I was thinking today about some of the difficulties I found I needed to help me stay sober a day at a time. The one that jumped up into my mind was developing a positive attitude. Within me that was a real struggle.

I had such negative thinking, as a result of my drinking. Part of that was to some extent, because I could not stop drinking no matter what. I knew nothing about alcoholism and definitely did not know anything about this program. So, when I came into the program all the negative thinking and acting was definitely within.

However, when I began to learn that I had to remember that I had to stay focused on staying sober a day at a time, I had to reverse the process within me. I had to get rid of the negative inside and replace it with the positive. And that’s when I began to listen to that old timer, who told us that we had to begin to change our attitudes. That our attitudes were what could help change us.

I began to become willing to develop a positive attitude and rid myself of negative attitudes. And that meant that I had to become aware of the effect negative emotions had on me. Of course that’s where the fact that I had surrendered to the First Step, and had come to accept the Second Step in my life, that the door began to open within me, and I wanted to change.

The spiritual life is what really began to change me. I had already been introduced to hope. Now I was going to have to become open to faith. Not only that, I learned that I had to develop perseverance to these two, plus love. The result was that I slowly began to turn my life around.

Of course these Steps in here were part of the process. The others were the sober people within here, who definitely had experience and could show and help me. Part of that was cutting me ego down to size. I found out from my sponsor that I really didn’t know that I didn’t know. I finally became aware that I had an awful lot to learn. And I could see the examples of those within here and they showed me what I had to do.

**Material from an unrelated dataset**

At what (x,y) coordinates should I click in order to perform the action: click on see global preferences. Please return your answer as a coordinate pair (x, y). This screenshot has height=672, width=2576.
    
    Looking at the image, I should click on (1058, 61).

Now, when I find myself drifting into the negative thinking and acting, I know I can stop my day and start it over again. Going from the negative into the positive. I have learned to laugh at what I once thought was negative. Today was a good example. I definitely thought I needed to go to a meeting, but I couldn’t get a ride. Yet, when I talked to those, who could not help me, I turned all of this into good humor and we ended up laughing.

The Third Step prayer and the Serenity Prayer are right there, I have discovered over time. And all this does take time. Can’t turn ones life around over night. I know I couldn’t and didn’t. Like I learned in here, time takes time. But I’m glad and I am grateful.

Today I am aware that my primary purpose is to stay sober this day. And the fact that I have been able to do this over time is a miracle for me. I need to say thanks to my Higher Power and all those, who have given me what I have needed in here.